The 2025 Internazionali di Tennis San Marino Open was a professional tennis tournament played on clay courts. The 32nd edition of the tournament, which was part of the 2025 ATP Challenger Tour, took place in City of San Marino, San Marino between 14 and 20 July 2025.

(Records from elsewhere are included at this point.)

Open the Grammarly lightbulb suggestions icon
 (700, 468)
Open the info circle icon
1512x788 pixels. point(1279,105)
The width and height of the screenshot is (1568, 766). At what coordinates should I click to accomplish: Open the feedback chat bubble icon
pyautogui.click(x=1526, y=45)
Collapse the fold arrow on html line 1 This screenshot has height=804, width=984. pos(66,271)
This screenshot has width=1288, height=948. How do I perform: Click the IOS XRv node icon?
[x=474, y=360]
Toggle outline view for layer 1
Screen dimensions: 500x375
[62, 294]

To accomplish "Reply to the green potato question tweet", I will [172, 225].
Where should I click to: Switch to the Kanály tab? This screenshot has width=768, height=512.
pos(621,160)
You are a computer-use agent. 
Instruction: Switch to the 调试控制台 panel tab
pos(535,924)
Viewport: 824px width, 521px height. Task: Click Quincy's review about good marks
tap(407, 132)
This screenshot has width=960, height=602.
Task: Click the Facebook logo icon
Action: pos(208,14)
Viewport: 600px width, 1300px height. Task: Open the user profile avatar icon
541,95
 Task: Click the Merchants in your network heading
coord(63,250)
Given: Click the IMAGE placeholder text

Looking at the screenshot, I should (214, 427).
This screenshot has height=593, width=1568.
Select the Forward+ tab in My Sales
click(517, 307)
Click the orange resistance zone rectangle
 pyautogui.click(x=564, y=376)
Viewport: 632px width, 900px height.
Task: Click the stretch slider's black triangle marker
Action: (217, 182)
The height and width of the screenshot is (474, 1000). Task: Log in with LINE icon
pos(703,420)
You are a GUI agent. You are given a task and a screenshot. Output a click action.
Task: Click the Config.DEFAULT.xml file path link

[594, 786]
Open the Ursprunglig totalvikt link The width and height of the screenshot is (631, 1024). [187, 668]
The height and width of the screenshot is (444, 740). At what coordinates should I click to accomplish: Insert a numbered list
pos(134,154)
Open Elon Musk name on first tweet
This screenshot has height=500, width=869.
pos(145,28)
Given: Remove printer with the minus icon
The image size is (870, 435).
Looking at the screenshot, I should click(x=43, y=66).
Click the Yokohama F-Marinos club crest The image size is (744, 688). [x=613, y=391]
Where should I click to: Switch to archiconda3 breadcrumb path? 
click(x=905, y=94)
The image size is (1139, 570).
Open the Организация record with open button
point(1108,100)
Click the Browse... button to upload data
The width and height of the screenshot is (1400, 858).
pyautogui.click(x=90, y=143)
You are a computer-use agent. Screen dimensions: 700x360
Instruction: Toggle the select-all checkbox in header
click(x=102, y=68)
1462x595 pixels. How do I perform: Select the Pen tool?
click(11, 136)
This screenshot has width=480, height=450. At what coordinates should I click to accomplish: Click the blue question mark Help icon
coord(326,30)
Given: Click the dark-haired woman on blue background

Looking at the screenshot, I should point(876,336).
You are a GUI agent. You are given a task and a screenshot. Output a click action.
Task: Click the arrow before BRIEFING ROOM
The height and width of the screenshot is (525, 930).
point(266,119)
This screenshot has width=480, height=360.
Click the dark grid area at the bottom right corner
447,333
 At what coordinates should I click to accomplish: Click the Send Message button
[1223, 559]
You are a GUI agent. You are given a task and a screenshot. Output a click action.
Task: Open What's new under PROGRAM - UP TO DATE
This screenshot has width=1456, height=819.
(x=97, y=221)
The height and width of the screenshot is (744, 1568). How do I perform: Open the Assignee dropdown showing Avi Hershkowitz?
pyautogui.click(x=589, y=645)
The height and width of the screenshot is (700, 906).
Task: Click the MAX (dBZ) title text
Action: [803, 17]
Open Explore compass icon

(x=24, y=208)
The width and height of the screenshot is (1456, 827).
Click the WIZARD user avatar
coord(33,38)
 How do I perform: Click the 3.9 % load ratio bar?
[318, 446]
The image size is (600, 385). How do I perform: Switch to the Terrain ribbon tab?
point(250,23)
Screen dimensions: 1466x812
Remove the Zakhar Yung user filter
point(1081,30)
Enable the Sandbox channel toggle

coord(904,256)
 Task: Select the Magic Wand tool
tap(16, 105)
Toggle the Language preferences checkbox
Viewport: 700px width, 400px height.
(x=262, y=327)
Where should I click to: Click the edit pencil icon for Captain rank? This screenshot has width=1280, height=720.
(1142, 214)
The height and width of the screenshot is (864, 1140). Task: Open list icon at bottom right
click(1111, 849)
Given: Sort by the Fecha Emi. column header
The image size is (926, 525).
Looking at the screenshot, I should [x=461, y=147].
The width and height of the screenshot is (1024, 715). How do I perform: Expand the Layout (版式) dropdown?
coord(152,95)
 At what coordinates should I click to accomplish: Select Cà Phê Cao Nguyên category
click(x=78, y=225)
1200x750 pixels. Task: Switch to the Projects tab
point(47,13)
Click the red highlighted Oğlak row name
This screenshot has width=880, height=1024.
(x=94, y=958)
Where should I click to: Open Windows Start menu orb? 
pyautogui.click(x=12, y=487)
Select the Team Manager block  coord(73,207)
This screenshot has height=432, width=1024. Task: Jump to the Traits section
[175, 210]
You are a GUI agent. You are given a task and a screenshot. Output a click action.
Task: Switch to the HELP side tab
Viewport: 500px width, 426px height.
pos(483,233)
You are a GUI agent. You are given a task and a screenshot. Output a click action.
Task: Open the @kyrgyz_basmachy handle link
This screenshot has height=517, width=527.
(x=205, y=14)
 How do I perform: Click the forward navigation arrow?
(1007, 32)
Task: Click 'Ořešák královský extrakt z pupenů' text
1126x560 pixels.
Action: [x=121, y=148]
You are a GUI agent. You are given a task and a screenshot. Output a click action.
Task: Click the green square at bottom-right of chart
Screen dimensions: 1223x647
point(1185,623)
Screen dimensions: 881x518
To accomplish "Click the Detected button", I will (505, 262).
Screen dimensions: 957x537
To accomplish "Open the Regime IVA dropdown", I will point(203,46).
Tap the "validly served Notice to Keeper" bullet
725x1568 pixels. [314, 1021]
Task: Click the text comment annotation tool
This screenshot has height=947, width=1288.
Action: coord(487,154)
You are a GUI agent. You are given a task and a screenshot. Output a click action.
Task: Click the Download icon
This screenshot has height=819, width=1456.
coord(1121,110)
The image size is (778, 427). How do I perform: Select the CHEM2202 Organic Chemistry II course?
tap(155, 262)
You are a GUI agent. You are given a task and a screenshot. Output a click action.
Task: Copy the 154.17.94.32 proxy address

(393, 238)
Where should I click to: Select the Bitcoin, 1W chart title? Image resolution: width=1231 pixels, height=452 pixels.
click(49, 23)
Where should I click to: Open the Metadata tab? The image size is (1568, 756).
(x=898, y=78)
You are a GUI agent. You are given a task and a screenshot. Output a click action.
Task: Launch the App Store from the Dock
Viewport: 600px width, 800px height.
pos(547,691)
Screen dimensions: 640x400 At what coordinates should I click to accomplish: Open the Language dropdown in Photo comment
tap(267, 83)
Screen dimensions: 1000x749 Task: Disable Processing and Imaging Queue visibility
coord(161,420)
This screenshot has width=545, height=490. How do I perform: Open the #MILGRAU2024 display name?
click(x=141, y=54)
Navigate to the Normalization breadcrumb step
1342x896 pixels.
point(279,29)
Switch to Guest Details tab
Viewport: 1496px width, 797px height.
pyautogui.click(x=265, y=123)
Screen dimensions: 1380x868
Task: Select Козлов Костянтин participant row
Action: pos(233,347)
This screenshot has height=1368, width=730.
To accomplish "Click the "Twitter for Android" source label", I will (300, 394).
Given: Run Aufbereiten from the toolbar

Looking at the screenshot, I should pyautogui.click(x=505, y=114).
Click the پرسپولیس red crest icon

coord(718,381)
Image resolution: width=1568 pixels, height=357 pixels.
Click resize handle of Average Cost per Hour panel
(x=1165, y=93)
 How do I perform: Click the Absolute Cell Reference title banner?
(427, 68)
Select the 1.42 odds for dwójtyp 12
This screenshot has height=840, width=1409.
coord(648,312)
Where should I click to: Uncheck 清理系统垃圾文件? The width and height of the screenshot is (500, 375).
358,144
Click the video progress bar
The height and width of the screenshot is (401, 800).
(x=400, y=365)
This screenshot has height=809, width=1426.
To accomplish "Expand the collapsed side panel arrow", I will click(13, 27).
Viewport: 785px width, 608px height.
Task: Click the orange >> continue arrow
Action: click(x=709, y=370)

==Singles main-draw entrants==
===Seeds===

| Country | Player | Rank^{1} | Seed |
|---|---|---|---|
| FRA | Valentin Royer | 113 | 1 |
| ARG | Thiago Agustín Tirante | 121 | 2 |
| ITA | Matteo Gigante | 133 | 3 |
| FRA | Kyrian Jacquet | 148 | 4 |
| CRO | Dino Prižmić | 159 | 5 |
| ARG | Federico Agustín Gómez | 161 | 6 |
| AUT | Lukas Neumayer | 169 | 7 |
| FRA | Ugo Blanchet | 173 | 8 |

- ^{1} Rankings are as of 30 June 2025.

===Other entrants===
The following players received wildcards into the singles main draw:
- ITA Pierluigi Basile
- ITA Carlo Alberto Caniato
- ITA Federico Cinà

The following player received entry into the singles main draw through the Next Gen Accelerator programme:
- FRA Arthur Géa

The following players received entry into the singles main draw as alternates:
- BIH Nerman Fatić
- CRO Mili Poljičak

The following players received entry from the qualifying draw:
- LTU Ričardas Berankis
- MKD Kalin Ivanovski
- SVK Miloš Karol
- ARG Mariano Kestelboim
- UKR Oleg Prihodko
- ARG Gonzalo Villanueva

==Champions==
===Singles===

- SVK Lukáš Klein def. CRO Dino Prižmić 6–3, 6–4.

===Doubles===

- POL Karol Drzewiecki / TPE Ray Ho def. SVK Miloš Karol / UKR Vitaliy Sachko 7–5, 7–6^{(7–3)}.